Literal translation does not capture meaning given by word order (syntax). Nor does literal translation give the flow of colloquial expressions and emphasis found by a reader of the text whose native language is that of the text.
QUESTIONS TO ASK A TRANSLATION PROVIDER
1. Will the translator be translating into their native language?
2. How do I know that the translation will be accurate and is it guaranteed?
3. How do you pick your translators?
4. Can you handle monthly or yearly updates to my materials?
5. Is my material for translation kept confidential?
6. Do you use human translators or machines?
7. How will I be billed for services, by the hour or the word?
8. Which Chinese or Spanish?
The above are good questions to ask of the translation company you are interested in working with. There are not set industry standards and so the answers you get may vary. The following are the answers that we would give to you.
1. The most accurate translations are done by translators going into their “mother-tongue’ or native language (the language you are going into is called the target language).
2. We ensure accuracy by having the materials proofread by a different translator, and then the project is given back to the original translator to accept the changes. We also carry liability and omissions insurance which we have never had to use.
3. Our translators are chosen based on certification, education, experience, and quality of work.
4. We can provide updates as needed to previously translated material.

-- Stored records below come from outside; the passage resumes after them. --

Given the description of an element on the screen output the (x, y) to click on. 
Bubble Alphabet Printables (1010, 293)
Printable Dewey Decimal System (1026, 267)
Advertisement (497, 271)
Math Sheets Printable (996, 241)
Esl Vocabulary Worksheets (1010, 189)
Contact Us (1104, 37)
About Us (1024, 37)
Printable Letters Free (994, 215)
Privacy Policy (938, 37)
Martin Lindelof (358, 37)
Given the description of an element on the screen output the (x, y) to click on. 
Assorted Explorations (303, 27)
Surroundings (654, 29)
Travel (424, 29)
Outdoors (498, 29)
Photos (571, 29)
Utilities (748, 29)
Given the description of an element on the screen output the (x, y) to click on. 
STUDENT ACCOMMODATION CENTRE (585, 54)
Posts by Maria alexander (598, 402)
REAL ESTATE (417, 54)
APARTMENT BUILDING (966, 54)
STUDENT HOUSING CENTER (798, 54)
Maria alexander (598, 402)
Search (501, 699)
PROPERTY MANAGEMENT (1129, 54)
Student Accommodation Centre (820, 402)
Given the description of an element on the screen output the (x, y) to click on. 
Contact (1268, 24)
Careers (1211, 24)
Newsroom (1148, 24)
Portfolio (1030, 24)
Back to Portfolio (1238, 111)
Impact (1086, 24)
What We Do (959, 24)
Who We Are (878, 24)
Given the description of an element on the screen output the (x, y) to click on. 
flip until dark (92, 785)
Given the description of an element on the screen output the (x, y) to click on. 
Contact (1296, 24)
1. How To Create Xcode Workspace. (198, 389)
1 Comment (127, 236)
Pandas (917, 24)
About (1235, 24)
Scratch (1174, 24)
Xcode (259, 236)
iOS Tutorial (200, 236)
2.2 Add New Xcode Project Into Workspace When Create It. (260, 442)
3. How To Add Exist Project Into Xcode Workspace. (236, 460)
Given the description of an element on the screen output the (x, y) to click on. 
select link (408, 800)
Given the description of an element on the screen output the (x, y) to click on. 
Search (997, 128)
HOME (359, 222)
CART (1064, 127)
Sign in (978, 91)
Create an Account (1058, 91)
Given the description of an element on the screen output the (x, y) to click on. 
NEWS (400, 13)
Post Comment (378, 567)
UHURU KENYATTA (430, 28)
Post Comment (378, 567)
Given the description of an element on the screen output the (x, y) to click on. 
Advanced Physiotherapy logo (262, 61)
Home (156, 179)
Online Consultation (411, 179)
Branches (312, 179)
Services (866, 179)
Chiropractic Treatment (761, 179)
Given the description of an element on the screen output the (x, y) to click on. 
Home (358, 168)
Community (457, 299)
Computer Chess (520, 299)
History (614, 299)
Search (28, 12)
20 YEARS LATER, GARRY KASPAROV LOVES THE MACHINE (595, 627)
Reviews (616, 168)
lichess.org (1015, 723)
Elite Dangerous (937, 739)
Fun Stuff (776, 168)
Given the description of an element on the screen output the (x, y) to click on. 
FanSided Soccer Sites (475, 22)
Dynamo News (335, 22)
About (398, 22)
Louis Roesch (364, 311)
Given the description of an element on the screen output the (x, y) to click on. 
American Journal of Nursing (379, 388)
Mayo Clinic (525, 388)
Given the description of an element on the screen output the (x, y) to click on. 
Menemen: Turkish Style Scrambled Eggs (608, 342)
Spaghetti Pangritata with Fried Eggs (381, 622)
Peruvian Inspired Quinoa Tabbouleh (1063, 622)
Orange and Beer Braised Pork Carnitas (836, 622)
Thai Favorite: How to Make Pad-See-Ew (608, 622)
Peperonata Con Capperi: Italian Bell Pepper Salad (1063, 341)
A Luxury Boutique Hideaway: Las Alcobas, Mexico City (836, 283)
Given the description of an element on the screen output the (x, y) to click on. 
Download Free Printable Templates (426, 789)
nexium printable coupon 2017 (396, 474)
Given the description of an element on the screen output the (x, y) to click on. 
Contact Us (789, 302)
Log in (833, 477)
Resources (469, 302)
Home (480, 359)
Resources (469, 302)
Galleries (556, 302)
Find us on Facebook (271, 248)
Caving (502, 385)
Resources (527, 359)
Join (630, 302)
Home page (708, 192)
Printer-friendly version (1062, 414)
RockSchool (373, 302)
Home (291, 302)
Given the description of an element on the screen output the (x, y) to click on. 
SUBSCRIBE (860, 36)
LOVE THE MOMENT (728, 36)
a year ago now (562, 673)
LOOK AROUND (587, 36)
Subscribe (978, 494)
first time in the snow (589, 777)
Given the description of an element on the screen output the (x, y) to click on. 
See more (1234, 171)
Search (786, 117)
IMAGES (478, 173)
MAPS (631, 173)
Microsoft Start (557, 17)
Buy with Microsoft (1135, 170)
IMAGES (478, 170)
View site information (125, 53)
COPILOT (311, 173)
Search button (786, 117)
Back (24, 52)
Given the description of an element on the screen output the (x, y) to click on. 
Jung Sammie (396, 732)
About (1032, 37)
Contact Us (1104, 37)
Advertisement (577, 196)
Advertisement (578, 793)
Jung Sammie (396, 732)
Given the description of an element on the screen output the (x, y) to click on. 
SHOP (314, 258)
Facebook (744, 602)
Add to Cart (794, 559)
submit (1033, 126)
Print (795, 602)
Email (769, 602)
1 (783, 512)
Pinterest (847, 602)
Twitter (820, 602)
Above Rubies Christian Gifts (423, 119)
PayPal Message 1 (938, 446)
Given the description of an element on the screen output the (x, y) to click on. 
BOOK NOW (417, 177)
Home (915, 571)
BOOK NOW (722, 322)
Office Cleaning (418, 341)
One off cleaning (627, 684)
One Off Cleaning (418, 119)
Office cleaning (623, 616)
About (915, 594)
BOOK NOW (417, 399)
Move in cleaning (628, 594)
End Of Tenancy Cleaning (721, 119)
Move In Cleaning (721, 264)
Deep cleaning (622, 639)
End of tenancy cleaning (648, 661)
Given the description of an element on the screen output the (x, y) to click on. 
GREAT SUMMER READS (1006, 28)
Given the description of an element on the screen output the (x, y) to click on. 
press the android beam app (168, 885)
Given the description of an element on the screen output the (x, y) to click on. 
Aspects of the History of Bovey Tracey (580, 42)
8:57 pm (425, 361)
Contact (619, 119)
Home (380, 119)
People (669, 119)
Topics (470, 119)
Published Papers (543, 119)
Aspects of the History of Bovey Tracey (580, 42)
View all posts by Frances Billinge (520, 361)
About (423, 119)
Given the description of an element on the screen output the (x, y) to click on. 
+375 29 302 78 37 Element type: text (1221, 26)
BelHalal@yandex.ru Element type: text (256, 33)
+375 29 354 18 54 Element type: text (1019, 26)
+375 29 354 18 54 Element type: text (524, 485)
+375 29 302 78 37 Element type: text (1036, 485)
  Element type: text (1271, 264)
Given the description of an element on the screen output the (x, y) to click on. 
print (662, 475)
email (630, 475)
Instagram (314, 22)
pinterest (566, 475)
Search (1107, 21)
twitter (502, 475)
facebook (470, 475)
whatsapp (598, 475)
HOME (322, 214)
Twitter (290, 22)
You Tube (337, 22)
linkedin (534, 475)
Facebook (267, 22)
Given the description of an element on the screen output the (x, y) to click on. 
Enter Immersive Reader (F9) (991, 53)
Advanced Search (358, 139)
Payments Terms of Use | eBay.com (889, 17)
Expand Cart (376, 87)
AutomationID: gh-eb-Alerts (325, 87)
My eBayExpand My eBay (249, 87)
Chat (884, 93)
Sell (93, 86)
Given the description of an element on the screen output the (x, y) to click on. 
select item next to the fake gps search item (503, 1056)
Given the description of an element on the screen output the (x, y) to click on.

5. We have confidentiality contracts with all of our translators (similar to HIPA) and materials are kept under lock and key with limited access while in our office.
6. Yes, we use human translators only.
7. Our services are charged by the word with proofreading and editing included.
8. In order to determine which Chinese or which Spanish we ask what the target audience is. If you were using the materials in Argentina the Spanish would be slightly different than if you were using the materials in Mexico.
10 COMMON MISCONCEPTIONS ABOUT TRANSLATORS AND TRANSLATION
1. Anyone with two years of high school language (or anyone who lived in another country for three years in early childhood) can translate.
2. There is no difference between translation, transcription and interpretation.
3. A good translator doesn’t need any reference literature.
4. Translators will soon be replaced by computers
5. Translators don’t need to know how to spell, since they can use the Spellchecker on their computer.
6. A good translator gets it right the first time, without any editing or proofreading.
7. Good translators are a dime a dozen.
8. If you can type in a foreign language then you are an accomplished translator.
9. Translation can translate both ways just as easily.
10. A 100-page technical manual that took four months and three persons to write can be translated into another language by one translator in two days.
POOR TRANSLATION EXAMPLES
From a French prescription bottle – “Adults: 1 tablet 3 times a day until passing away”
From a hotel sign in Milan- “No ladies in the bra-she’s lounge only”
From a bar sign in Hong Kong- “GIRLS GIRLS GIRLS-Live shoes daily”
From an ad in Calcutta- “We are doing bridal make up for gents and ladies”
From a greeting card in Japan- “Happy wedding on your marriage”
From a building sign in Hanoi- “Brain for rent”
From a label on French cheese- “This crud is from the finest milk soley from the cow’s of the Brie region.”
And some menu items from around the world- Children sandwiches, Fried vegetarians wrapped in egg white, Lumb and ladies finger stew, Fried fisherman, Shrimps in spit, Bacon and germs, Pork condom bleu, Grilled potties, Chocolate clam chowder, Lobster thermos, Horse-rubbish sauce, Coca-Cola pepsi, and my personal favorite, Ham on penis.